[Pixel coordinate grounding data]

□ □ □ □ □ □ □

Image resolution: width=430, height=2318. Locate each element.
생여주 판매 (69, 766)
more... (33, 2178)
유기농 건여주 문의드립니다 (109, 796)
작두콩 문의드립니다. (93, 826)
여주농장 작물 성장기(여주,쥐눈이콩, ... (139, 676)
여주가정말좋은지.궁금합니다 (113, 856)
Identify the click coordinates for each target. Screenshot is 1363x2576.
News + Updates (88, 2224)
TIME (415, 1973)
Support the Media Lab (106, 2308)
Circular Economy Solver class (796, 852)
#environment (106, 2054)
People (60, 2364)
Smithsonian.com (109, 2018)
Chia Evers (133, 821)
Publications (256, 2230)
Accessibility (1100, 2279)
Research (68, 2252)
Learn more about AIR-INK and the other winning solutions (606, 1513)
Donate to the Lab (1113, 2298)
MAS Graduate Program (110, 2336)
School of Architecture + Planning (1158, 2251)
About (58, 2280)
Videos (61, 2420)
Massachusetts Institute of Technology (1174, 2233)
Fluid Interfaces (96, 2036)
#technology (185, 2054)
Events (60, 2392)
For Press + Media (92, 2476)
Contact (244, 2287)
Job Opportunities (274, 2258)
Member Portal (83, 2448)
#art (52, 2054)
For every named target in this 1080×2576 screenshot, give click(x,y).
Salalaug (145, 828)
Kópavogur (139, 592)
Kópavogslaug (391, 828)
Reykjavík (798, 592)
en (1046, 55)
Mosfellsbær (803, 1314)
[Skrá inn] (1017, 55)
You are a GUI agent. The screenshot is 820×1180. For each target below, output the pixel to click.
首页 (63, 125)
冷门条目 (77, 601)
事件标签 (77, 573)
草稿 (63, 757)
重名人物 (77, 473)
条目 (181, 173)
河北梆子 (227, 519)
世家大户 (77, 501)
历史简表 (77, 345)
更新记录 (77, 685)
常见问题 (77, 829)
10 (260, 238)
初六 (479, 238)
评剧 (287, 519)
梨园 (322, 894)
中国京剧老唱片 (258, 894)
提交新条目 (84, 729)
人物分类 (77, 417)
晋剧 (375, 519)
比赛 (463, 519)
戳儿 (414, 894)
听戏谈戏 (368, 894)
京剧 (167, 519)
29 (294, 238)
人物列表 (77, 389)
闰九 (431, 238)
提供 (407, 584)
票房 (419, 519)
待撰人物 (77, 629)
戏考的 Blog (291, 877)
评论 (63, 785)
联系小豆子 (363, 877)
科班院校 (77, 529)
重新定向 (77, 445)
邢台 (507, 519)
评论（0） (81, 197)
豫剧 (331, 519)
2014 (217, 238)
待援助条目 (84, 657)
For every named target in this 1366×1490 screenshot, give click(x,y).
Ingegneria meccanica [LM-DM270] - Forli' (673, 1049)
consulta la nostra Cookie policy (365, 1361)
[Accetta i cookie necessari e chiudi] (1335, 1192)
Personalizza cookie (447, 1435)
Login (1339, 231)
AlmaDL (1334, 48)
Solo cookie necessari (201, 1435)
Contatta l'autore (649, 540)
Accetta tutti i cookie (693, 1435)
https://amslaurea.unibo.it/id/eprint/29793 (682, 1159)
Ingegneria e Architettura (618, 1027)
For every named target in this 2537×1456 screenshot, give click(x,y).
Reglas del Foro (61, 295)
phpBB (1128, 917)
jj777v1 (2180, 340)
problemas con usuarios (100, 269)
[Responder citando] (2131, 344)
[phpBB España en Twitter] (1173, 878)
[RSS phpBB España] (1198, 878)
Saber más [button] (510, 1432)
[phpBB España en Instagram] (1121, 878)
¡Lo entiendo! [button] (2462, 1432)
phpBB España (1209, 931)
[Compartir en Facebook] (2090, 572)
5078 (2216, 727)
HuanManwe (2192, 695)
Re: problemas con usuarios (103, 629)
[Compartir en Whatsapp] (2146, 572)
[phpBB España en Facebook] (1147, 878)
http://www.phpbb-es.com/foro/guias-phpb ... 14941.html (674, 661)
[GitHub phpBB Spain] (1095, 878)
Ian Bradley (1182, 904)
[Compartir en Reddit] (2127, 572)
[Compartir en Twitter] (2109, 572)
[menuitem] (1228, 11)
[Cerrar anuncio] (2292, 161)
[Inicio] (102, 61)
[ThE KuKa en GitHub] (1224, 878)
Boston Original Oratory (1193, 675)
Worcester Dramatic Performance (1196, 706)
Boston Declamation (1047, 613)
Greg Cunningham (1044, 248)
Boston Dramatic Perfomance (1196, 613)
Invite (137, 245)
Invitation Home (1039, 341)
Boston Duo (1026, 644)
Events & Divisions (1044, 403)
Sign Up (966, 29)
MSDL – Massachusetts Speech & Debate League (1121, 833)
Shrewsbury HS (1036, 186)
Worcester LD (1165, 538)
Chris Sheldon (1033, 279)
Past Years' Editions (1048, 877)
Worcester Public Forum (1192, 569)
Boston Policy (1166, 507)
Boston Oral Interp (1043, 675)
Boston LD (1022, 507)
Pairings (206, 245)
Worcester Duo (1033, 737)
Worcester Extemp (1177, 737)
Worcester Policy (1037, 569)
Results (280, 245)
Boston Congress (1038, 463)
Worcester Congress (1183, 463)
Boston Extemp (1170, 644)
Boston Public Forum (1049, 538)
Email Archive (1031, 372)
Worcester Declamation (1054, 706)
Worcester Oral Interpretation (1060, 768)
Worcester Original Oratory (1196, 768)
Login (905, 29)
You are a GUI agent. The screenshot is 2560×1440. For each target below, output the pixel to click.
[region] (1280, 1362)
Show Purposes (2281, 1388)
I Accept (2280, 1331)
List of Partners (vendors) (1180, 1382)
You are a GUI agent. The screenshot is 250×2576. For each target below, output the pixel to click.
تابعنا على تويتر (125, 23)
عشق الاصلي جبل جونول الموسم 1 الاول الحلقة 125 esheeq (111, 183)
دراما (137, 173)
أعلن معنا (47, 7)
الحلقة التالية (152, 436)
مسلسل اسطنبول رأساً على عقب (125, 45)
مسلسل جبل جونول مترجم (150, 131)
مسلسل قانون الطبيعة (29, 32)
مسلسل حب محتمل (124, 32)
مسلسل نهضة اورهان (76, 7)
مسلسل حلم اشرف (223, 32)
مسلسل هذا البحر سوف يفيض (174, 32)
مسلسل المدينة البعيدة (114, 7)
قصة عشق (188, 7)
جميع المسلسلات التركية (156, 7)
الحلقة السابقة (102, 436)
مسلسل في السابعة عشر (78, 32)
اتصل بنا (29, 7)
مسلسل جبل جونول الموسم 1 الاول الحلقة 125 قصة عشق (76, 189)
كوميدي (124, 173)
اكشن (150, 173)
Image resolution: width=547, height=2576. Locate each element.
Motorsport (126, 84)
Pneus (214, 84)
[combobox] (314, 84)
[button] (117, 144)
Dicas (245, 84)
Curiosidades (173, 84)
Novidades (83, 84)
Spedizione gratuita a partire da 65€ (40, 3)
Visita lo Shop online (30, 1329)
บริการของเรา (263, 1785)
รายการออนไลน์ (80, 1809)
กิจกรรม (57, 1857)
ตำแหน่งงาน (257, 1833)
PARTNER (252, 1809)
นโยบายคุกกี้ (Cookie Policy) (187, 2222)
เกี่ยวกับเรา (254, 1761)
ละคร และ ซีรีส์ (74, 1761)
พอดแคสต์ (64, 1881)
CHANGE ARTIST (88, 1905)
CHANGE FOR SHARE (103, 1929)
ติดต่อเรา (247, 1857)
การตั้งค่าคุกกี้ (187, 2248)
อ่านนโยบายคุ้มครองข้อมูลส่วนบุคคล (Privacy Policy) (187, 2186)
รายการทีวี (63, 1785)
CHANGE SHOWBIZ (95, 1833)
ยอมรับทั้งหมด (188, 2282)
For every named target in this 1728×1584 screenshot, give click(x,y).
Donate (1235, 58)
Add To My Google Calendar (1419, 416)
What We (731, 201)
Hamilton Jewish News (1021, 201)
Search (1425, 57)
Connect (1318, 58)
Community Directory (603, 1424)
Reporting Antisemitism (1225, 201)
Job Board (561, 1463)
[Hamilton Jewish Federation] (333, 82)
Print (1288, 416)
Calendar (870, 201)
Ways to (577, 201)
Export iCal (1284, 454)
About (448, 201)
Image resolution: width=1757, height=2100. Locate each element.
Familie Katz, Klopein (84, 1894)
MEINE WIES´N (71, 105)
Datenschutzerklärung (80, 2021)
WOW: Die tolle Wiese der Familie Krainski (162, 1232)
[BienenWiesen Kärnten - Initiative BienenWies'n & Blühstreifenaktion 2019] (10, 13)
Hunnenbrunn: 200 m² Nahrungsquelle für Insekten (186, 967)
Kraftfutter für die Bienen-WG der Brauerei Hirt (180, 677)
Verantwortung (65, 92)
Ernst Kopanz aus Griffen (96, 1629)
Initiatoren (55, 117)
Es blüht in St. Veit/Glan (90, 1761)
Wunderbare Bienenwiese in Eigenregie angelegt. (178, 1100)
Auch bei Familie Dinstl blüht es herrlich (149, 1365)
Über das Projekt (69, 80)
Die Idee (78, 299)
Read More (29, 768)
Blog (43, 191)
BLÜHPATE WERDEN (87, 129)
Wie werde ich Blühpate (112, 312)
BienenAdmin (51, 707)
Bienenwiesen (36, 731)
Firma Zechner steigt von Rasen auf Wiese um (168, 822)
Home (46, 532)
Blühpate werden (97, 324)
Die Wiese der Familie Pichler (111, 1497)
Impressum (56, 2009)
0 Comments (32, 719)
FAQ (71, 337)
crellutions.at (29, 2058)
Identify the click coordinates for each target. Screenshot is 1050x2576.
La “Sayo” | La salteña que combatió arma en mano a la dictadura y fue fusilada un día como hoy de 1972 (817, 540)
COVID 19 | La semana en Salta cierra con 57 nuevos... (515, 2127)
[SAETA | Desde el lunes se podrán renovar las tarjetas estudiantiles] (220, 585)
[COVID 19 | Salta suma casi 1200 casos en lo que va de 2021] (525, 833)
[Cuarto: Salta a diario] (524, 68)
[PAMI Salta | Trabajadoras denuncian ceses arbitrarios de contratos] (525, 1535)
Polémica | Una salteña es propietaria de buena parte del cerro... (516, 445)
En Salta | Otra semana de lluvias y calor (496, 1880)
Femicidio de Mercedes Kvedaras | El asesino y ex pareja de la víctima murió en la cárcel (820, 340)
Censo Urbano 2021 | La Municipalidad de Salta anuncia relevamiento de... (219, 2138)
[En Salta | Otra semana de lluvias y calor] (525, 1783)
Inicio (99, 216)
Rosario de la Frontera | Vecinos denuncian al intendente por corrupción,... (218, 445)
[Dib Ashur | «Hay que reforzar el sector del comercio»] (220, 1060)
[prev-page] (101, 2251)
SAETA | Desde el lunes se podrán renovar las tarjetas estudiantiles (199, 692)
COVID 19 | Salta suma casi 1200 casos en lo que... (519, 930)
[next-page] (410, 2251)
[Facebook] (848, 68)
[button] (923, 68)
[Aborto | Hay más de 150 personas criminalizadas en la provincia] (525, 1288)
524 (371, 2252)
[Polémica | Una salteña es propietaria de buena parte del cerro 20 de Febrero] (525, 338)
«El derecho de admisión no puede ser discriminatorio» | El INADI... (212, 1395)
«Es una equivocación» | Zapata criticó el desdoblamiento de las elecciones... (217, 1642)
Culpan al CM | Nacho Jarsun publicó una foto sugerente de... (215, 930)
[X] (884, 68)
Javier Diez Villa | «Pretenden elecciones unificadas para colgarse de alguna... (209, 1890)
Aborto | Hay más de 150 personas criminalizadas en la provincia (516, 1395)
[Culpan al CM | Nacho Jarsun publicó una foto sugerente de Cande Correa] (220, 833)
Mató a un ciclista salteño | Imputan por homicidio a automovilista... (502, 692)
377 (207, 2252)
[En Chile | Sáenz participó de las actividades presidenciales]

□ □ □ □ □ □ □

* **Task prompt**: Out of the data above, set down the lines from the one with "Support the Media Lab (106, 2308)" to the one with "About (58, 2280)", both included, exactly as written and with no additions.

* **Answer to this task**:
Support the Media Lab (106, 2308)
Circular Economy Solver class (796, 852)
#environment (106, 2054)
People (60, 2364)
Smithsonian.com (109, 2018)
Chia Evers (133, 821)
Publications (256, 2230)
Accessibility (1100, 2279)
Research (68, 2252)
Learn more about AIR-INK and the other winning solutions (606, 1513)
Donate to the Lab (1113, 2298)
MAS Graduate Program (110, 2336)
School of Architecture + Planning (1158, 2251)
About (58, 2280)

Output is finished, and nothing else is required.